Kommentar zu den US-Vorwahlsiegen Hillary Clintons: Das Rennen beginnt erst

Dass Hillary Clinton bei den US-Präsidentschaftswahlen im November die bessere Wahl wäre als Donald Trump, das dürfte aus europäischer Sicht ziemlich selbstverständlich sein. Doch wer mit Amerikanern spricht, der weiß, dass das Rennen noch lange offen bleiben wird. Ein Kommentar von Tibor Pézsa.

Zu verdächtig der Mauschelei mit den Mächtigen in Washington erscheint Clinton vielen. Gewiss: Beharrlich ist die einstige US-Außenministerin, erfahren, hart im Nehmen, aber eben auch glanzlos, für viele undurchschaubar. Hillary Clinton ist nun ein eindrucksvoller Schlussakkord bei den Vorwahlen ihrer Demokraten gelungen. Doch das zeigt nur, dass es ihr zunehmend gelingt, das eigene Lager hinter sich zu einen. Wenn sie im November triumphieren will, wird mehr nötig sein.
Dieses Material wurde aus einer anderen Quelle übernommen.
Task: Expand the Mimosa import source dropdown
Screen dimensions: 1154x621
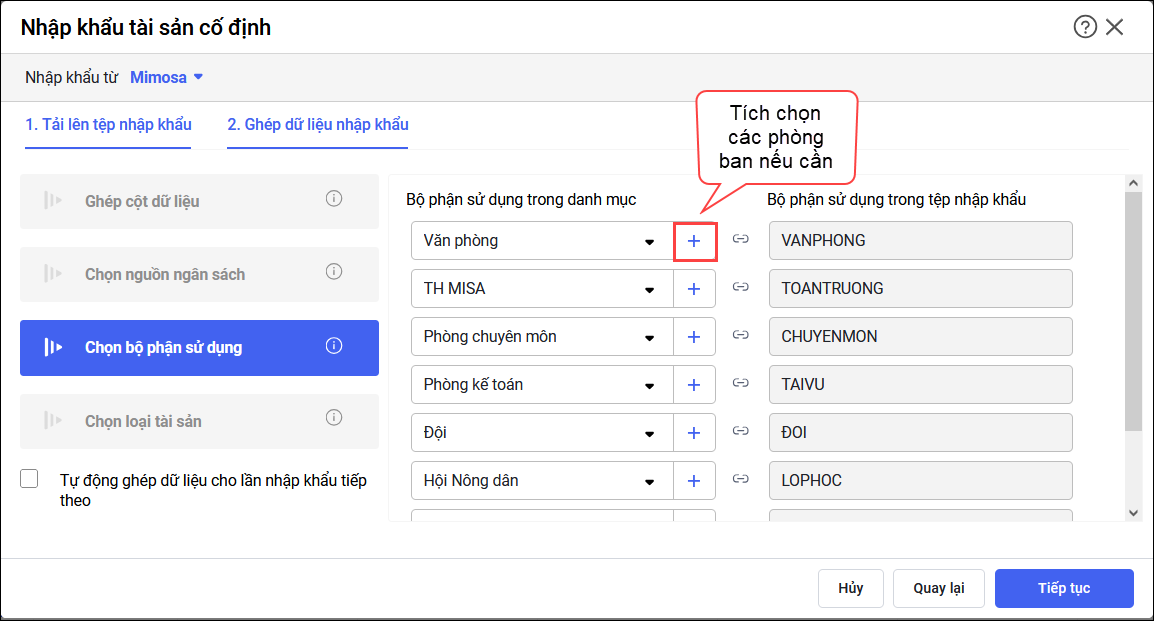Action: [167, 77]
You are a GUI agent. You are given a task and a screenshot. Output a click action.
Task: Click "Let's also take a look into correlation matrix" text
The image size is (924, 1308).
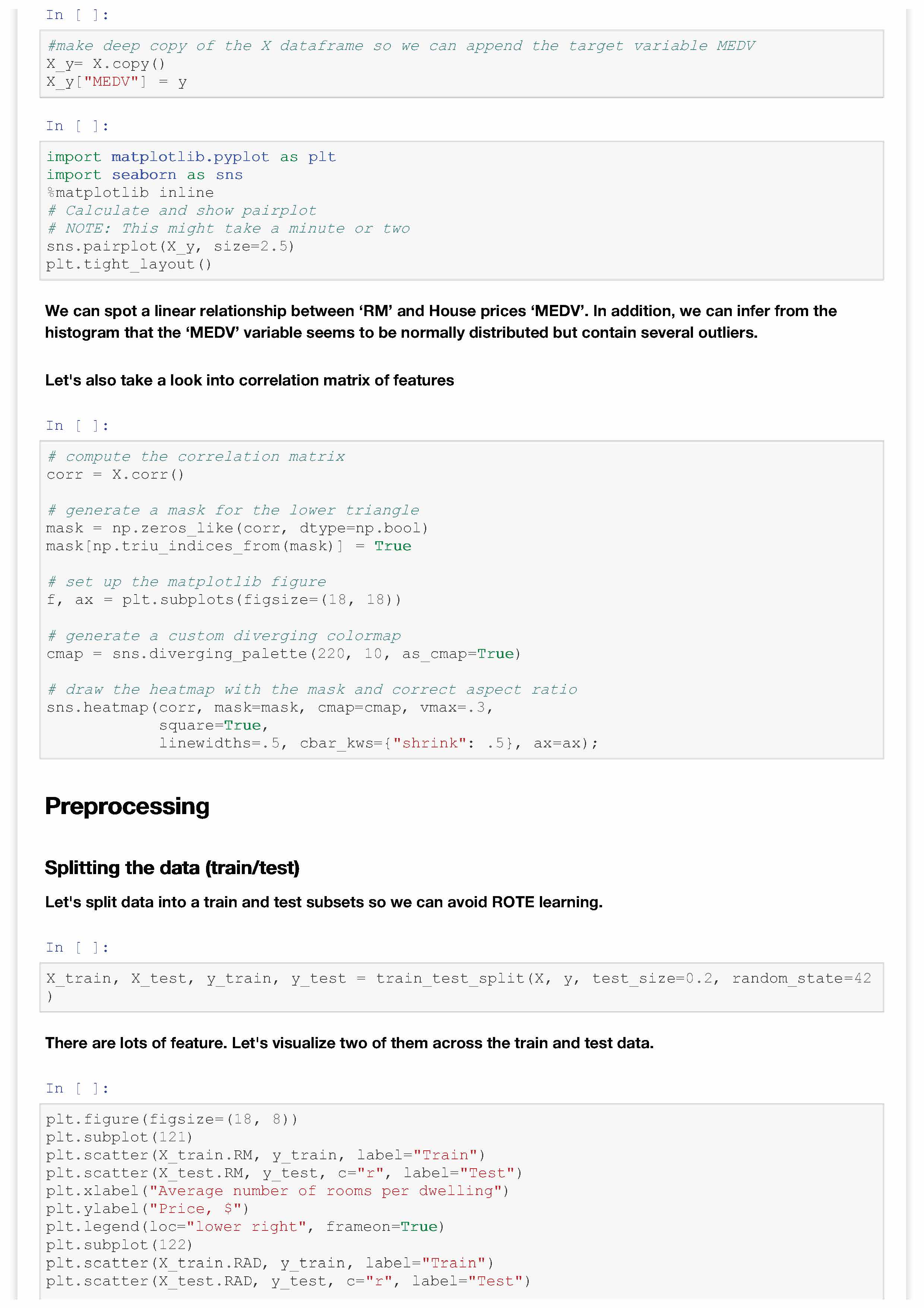(249, 380)
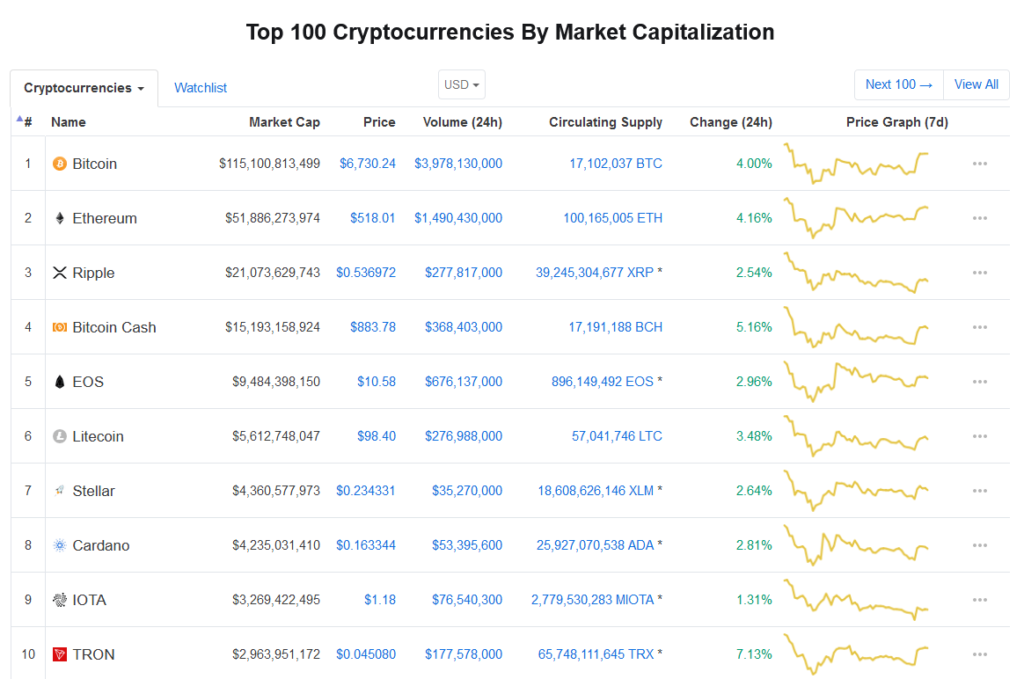
Task: Switch to the Watchlist tab
Action: 200,88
Clintons Ringen mit Trump um die Gunst der Amerikaner beginnt jetzt erst richtig. Der irrlichternde Kraftspruchprotz Trump ist ein schwieriger Gegner, weil es ihm nicht auf Argumente ankommt, sondern auf Emotionen. Das hat er mit seinen Fans gemeinsam. Ein Ass hat aber auch Clinton im Ärmel: Wer sie wählt, kann Geschichte schreiben. Clinton wäre die erste Präsidentin der US-Geschichte. Und Amerikaner lieben Rekorde.